In the paper, melting performance of a latent heat thermal energy storage (LHTES) unit with phase change materials (PCMs) locally enhanced by porous media was numerically investigated. The filling ratio of the porous inserts was fixed to a low degree to reduce the material cost The optimal configuration of the porous inserts was obtained after the discussion about the effects of porous geometry and porosity on the velocity and temperature distribution of melting process. To reveal the superiority of the optimized result, different cases were compared with the help of a new comprehensive criterion about the input-output performance. Then a generalization expression was fitted out with some dimensionless parameters for the rapid calculation of melting fraction of the optimized result in practical application.
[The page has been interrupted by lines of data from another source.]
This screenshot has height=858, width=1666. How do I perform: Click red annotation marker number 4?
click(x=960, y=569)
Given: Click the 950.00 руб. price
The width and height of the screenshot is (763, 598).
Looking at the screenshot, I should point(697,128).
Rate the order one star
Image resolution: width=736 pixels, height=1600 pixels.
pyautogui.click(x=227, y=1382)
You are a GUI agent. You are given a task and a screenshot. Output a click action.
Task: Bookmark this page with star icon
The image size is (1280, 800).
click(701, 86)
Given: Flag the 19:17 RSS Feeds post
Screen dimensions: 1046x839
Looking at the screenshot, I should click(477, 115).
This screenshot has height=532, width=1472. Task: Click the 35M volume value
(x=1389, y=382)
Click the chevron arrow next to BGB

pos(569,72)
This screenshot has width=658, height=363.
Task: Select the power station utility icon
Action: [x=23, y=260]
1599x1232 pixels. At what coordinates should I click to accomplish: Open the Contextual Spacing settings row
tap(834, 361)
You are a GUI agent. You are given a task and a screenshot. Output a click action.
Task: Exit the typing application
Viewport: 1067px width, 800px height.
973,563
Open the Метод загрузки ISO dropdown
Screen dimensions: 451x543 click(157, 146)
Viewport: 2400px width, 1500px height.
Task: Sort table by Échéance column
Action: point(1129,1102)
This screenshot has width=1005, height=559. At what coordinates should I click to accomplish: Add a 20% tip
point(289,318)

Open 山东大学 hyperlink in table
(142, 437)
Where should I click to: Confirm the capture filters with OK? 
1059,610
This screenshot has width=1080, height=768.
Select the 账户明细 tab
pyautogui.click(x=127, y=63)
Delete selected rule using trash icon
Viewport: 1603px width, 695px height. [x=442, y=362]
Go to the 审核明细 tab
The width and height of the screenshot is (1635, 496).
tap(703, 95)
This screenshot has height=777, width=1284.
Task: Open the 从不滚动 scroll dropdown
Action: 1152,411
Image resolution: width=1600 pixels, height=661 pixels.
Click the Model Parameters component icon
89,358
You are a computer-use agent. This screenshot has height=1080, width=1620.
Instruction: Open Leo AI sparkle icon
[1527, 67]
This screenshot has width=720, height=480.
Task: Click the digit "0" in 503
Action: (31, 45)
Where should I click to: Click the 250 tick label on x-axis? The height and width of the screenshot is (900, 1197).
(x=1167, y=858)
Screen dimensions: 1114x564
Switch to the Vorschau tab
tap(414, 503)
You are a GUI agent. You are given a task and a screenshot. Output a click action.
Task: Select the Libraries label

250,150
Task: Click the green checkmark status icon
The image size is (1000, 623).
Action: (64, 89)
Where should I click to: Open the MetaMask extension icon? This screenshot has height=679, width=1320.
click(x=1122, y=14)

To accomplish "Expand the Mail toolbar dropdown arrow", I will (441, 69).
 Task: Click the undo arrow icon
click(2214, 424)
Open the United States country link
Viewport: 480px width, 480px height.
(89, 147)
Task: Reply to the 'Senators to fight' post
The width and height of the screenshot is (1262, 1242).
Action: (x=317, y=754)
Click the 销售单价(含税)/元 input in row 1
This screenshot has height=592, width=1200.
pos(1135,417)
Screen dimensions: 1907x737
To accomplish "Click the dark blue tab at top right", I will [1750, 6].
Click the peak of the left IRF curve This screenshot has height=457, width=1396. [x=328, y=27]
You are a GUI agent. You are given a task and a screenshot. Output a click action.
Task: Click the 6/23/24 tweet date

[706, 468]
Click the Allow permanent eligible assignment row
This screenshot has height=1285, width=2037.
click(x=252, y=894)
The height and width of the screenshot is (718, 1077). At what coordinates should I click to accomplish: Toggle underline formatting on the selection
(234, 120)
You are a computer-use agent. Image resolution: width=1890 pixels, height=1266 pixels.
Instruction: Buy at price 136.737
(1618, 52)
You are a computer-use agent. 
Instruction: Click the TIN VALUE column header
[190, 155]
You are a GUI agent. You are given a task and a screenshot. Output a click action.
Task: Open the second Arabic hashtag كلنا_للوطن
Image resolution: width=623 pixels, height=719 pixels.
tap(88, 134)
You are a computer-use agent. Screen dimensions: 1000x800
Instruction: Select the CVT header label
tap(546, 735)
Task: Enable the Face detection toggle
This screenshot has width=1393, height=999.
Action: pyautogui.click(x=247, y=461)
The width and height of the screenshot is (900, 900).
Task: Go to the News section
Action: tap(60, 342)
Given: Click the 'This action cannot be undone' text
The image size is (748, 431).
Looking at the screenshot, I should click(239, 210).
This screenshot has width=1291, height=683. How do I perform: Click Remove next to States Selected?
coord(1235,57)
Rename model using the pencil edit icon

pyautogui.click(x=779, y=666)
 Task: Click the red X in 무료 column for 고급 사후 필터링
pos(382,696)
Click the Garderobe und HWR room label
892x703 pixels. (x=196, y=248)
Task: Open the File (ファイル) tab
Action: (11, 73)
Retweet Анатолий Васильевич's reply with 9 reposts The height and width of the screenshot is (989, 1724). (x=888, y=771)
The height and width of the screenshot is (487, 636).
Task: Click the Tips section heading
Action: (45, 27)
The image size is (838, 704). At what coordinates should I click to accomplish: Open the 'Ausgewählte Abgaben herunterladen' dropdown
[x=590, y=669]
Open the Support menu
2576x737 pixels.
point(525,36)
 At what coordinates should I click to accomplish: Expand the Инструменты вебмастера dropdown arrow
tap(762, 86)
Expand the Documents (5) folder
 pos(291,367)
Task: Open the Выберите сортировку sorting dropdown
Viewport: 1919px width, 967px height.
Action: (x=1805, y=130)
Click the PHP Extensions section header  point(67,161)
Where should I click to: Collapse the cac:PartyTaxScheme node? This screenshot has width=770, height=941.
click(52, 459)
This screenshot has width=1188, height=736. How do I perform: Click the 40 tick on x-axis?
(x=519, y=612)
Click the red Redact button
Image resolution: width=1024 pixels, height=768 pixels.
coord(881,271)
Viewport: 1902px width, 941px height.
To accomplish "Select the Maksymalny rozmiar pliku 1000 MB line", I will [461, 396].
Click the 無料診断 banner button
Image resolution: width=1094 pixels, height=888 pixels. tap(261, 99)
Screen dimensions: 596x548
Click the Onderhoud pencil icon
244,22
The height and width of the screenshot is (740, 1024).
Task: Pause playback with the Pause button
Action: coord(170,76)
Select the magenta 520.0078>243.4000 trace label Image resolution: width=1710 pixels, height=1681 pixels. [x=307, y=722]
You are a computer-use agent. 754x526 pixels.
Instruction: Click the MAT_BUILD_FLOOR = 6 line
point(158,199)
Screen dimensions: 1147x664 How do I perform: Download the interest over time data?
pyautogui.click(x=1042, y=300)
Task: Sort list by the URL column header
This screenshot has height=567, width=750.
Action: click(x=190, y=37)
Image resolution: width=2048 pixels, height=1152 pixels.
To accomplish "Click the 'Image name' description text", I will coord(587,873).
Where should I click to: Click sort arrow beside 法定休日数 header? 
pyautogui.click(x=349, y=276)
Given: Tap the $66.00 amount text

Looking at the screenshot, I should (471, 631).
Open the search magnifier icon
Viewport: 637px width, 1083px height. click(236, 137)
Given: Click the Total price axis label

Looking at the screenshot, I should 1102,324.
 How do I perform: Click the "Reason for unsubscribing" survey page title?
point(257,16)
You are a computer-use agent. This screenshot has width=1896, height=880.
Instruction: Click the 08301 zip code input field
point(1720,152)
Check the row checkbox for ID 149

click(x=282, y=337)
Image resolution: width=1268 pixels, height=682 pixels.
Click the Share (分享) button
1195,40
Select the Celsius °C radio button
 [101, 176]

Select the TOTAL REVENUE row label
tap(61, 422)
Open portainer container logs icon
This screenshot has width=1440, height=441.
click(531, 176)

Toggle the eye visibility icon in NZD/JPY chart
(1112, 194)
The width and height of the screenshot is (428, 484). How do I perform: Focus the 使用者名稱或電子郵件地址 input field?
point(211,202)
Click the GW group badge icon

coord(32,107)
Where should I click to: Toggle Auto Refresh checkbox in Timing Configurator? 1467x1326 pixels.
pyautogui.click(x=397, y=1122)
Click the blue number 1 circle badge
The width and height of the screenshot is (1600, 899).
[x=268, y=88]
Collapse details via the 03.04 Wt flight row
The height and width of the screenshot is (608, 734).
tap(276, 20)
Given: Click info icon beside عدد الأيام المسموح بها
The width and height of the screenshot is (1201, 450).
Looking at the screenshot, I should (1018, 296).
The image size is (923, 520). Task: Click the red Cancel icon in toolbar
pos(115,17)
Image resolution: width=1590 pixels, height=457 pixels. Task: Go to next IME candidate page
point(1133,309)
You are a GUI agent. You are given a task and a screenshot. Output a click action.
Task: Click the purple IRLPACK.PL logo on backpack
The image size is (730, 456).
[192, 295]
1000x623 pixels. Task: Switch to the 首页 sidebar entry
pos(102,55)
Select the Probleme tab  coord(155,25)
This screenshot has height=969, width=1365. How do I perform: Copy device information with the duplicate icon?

The results indicated that in the horizontal LHTES unit, the limited porous inserts should be concentrated in the bottom part without interval between the neighboring porous inserts, providing an effective enhancement in the lower part and a low degree of thermal stratification. If the mass of porous inserts is fixed, high porosity is preferred to make the thermal-conduction-dominated area sufficiently covered by the porous inserts. Compared with the non enhancement case, the selected result in this study can remarkably save more than 80% of the melting time and enhance the melting rate by 5.1 times. More significantly, the selected result has the highest melting rate per cost of the material when the price ratio of the addition to the PCM is larger than 5 based on the results of economic assessment Therefore, it offers an economical solution to the thermal enhancement problem of the LHTES unit in the practical application. The normalized equation of melting fraction is obtained for the parameter range of 0.187 < Ste < 0.374, 1.325 x 10(6) < Ra < 2.649 x 10(6): f = 0.596X + 0.0438X(2)-0.0825X(3) + 0.0130X(4), where X = SteFoRa(1/8) < 2.796.